The party came into a moderately large clearing, perhaps twenty meters across. The sandy soil was soft and loosely packed here. "Look!" said Qual, shining his light on a depression in the ground. It was an enormous footprint.

"Ghu almighty, what kind of critter made that?" said Asho. "It must be enormous..."

"That is game we hunt," said Qual. "The mark is fresh, so we are very up close to it. It went that away." He pointed to the left.

"How did somethin' that big walk past us and we didn't even hear it?" said Tay-Shun, falling in behind Qual, who had wordlessly begun to stalk in the direction the footprints pointed-they could now see that there were more of them.

"Here's another footprint," O'Better whispered, turning back over his shoulder. He pointed down. "This mother's big-you boys got your guns ready?"

"Sure do," said L. P. Asho, brandishing the Legion surplus weapon he'd gotten from Chocolate Harry's arsenal. "Who gets first shot?"

"I dunno-I reckon we all oughta be ready, in case it charges. When we see it, we better spread out so's we all have a clear shot in case it charges or somethin'. If we get time to think about it, we can decide who's got the hammer then."

"Good plan," whispered 0'Better. "Can anybody see anything? It's darker than the inside of a horse..."

"SHHHH!" said Qual, turning around. "I sense the game just ahead," he whispered. "It is in a small clearing. I will turn out the light, and we will all step forward utterly quietly, or it may respond unpredictably. Everyone is to expand sideways, so we are having direct view before I turn on light."

The hunters stepped forward into the clearing, suddenly aware despite the darkness of some huge living creature there in front of them. Asho held his stun ray at the ready, and to either side he could hear his friends moving into place. "Now!" whispered Qual, and turned his light on to a brighter beam.

Asho stared upward, where the beast ought to be, startled at the sudden brightness in the clearing. Where was it? Had it heard them and escaped already?

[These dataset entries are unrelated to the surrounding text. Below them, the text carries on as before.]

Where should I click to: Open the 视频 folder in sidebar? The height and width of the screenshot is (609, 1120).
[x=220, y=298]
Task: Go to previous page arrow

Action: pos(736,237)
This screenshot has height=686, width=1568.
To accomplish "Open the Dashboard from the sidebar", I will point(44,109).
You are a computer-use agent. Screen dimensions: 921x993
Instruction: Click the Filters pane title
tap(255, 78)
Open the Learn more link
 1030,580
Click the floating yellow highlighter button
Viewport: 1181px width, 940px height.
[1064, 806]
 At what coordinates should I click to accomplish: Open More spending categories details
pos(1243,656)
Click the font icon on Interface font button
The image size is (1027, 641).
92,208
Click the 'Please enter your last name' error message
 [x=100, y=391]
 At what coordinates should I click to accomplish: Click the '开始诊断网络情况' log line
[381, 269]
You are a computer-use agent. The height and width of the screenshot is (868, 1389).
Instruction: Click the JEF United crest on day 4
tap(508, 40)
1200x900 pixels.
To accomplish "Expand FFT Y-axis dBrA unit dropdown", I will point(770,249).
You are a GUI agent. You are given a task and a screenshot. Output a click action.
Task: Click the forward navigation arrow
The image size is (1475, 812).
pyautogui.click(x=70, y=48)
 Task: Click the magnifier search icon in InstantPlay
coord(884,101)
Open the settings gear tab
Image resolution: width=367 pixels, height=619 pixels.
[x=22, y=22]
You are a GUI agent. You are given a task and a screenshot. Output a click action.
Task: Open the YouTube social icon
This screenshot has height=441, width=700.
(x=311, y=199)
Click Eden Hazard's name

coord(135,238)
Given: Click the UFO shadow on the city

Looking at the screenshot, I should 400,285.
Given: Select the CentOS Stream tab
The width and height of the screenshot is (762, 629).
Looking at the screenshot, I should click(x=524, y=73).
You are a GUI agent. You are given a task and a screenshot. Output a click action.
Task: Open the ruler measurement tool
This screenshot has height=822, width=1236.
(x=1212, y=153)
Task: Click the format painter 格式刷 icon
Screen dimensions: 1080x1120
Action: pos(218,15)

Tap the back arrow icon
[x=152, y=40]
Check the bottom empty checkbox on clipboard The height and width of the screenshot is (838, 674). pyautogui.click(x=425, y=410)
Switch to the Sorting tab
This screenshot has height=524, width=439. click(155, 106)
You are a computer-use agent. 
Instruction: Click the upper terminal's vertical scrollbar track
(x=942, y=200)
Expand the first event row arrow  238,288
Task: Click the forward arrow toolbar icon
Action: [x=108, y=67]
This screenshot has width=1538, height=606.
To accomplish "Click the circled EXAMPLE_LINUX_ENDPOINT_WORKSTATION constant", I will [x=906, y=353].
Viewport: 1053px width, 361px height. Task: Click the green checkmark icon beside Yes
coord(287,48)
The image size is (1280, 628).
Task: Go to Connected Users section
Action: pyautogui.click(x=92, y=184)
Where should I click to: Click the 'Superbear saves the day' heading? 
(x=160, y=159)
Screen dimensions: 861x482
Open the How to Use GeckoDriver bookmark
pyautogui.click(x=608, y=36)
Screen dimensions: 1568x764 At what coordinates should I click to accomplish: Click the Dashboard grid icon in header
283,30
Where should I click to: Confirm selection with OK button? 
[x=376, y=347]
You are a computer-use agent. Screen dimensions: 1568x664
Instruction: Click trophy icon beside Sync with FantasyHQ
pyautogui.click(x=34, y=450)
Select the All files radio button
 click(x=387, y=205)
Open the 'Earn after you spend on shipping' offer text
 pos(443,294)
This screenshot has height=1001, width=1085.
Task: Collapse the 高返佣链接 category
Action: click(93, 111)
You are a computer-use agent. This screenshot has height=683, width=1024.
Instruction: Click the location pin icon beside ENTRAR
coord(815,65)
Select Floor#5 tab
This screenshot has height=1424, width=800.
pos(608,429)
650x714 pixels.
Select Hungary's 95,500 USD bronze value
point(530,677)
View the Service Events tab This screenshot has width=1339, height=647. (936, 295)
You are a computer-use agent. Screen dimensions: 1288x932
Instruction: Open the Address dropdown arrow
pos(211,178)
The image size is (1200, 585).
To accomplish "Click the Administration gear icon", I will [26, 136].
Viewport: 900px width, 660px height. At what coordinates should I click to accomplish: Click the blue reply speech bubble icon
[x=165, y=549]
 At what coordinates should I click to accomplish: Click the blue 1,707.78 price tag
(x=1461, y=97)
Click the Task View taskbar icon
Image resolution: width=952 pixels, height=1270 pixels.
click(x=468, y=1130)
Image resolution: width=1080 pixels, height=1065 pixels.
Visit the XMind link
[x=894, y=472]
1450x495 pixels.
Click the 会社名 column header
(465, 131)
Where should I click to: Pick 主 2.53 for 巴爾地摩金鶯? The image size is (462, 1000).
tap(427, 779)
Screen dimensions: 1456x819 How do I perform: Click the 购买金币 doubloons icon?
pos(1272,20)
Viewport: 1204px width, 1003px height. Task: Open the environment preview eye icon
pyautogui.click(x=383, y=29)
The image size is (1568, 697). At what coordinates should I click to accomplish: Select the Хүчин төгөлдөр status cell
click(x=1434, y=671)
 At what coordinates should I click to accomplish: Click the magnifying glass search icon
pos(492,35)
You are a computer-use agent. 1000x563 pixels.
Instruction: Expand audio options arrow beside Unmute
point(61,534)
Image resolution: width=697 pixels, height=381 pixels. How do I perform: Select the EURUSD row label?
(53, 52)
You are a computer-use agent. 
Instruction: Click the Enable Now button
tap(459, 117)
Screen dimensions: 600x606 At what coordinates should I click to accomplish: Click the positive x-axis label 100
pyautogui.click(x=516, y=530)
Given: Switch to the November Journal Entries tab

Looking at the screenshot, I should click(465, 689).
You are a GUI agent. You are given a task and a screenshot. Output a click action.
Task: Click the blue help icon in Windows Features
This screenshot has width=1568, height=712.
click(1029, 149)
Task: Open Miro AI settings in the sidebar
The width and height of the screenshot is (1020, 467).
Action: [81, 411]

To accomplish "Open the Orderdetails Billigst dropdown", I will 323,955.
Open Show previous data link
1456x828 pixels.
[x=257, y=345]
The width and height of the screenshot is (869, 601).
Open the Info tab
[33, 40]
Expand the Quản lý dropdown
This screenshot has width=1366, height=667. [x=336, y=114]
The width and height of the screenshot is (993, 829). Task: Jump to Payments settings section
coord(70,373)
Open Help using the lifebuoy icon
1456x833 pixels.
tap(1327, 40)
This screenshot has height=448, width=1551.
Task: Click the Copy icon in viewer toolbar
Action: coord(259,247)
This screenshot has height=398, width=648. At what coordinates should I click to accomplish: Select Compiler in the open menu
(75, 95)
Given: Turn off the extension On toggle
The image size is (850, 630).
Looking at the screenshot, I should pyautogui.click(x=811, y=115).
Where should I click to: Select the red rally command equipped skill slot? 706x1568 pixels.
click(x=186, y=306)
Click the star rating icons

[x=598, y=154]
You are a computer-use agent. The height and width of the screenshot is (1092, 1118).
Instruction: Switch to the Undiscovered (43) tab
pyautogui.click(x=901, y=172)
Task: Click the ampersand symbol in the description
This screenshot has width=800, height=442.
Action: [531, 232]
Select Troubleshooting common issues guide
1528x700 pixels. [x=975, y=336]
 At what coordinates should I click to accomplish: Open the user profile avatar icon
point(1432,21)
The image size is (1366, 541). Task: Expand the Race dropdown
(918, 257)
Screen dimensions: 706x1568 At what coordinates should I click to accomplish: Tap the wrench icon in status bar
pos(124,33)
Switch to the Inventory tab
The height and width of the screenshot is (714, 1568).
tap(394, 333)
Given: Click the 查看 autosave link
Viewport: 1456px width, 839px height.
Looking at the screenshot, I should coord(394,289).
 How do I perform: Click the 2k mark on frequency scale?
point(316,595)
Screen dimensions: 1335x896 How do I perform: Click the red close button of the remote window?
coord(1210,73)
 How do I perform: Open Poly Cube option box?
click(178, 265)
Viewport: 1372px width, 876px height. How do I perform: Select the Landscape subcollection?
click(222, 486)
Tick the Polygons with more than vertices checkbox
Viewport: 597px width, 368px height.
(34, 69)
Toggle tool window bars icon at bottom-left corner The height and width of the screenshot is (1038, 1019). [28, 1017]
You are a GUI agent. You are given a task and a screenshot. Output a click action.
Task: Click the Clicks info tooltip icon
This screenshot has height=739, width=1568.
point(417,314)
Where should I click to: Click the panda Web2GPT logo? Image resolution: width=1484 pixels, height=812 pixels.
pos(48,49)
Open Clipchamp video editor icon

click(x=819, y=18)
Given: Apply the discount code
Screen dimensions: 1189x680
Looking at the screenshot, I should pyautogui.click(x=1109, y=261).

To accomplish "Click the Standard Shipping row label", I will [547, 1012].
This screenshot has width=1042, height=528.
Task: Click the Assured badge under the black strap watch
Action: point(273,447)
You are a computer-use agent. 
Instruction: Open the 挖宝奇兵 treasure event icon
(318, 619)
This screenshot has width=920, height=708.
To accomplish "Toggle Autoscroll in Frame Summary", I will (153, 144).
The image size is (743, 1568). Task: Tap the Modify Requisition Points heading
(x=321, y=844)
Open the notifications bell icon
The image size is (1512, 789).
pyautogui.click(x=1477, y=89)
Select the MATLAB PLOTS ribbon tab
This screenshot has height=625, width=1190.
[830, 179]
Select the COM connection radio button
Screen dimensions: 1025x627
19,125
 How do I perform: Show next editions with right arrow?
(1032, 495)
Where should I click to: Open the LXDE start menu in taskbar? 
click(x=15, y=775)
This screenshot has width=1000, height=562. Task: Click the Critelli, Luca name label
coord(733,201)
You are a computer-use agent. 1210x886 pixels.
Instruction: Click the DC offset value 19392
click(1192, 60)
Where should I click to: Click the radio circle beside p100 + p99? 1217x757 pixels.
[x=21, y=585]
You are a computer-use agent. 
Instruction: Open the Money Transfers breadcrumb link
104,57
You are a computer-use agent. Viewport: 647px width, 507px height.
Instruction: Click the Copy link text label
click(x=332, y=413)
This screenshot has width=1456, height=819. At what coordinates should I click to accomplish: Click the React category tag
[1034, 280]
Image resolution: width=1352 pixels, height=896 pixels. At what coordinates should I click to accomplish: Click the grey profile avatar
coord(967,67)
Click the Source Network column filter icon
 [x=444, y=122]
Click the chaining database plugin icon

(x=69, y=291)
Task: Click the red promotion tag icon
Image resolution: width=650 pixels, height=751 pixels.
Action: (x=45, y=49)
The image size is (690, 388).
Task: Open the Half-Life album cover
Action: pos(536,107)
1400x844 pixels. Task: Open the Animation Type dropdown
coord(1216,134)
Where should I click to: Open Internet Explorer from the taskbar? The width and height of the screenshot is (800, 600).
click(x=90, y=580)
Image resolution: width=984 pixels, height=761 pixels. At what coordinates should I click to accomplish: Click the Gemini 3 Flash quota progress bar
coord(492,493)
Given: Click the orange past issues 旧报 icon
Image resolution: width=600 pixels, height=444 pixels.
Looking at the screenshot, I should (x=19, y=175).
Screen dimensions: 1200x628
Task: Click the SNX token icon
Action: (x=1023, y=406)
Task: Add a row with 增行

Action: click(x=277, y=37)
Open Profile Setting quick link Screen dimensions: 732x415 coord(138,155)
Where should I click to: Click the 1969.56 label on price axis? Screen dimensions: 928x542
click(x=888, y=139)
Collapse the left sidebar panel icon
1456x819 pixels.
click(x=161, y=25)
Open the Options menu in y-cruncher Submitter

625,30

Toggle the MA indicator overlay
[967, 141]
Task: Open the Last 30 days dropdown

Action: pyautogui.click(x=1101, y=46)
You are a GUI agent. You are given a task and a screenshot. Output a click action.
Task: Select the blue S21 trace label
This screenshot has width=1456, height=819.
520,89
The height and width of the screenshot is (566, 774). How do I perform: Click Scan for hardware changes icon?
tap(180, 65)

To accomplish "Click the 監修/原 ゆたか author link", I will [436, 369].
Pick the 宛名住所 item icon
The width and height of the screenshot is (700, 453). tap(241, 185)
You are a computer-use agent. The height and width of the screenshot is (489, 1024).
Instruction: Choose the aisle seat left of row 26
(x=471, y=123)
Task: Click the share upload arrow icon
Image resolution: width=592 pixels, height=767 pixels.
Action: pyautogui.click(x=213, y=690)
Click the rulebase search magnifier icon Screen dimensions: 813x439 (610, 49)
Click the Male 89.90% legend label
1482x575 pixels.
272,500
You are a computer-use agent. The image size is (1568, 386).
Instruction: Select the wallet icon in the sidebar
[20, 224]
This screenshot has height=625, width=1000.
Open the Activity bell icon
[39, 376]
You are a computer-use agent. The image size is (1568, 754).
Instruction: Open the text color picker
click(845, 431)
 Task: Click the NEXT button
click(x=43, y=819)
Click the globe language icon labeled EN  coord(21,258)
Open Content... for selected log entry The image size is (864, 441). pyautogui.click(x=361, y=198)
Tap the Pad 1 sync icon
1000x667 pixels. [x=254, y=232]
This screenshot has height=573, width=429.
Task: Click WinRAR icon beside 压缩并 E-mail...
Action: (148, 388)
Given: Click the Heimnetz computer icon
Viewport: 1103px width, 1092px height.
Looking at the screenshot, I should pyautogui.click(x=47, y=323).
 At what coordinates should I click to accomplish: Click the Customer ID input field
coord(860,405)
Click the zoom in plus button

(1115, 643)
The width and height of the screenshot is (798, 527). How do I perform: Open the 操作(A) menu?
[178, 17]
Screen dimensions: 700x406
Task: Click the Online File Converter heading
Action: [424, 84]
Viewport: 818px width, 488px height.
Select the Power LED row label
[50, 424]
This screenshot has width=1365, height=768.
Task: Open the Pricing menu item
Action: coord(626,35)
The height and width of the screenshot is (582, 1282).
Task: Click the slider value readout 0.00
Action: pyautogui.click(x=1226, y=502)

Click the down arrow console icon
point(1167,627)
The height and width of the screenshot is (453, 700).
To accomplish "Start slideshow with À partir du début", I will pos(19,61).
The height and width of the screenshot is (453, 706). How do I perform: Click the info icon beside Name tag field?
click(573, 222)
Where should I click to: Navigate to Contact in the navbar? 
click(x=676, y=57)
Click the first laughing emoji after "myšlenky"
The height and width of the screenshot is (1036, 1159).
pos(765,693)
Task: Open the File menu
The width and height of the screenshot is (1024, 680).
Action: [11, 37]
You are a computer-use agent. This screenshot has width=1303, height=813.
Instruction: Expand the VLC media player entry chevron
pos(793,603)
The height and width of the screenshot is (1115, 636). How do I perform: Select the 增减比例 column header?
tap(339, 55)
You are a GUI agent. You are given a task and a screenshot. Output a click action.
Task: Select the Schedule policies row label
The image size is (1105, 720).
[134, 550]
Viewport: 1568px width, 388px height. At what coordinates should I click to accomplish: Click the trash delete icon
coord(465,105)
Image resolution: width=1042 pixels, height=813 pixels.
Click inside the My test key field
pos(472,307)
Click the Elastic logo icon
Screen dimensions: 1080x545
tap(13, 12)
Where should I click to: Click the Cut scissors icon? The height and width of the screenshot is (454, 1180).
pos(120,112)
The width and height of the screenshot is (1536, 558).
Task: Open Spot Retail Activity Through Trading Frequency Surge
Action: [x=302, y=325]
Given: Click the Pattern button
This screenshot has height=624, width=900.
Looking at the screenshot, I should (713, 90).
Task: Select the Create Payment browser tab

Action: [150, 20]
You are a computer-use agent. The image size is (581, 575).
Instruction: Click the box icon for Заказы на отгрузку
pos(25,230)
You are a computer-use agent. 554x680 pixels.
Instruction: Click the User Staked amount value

"What the hell..." said O'Better, expressing the puzzlement all of them felt. They swung their heads in all directions, looking for the huge creature that must be directly in front of them. "Where' s the critter?"

"Down there!" said Qual, pointing. Sure enough, there on the floor of the clearing, directly in front of them, sat the creature they had been trailing. It was a stubby creature, more or less the size of a lounge chair. At first glance it looked like nothing so much as the enormous paw of some huge beast of prey, cut off just above the ankle. At the top, a pair of bulbous eyes on thin stalks swung toward the sudden light, staring at the hunters for just a moment. Then, before any of them could react, the huge appendage flexed its toes and bounded out of the clearing, too swiftly for any of them to get a shot off.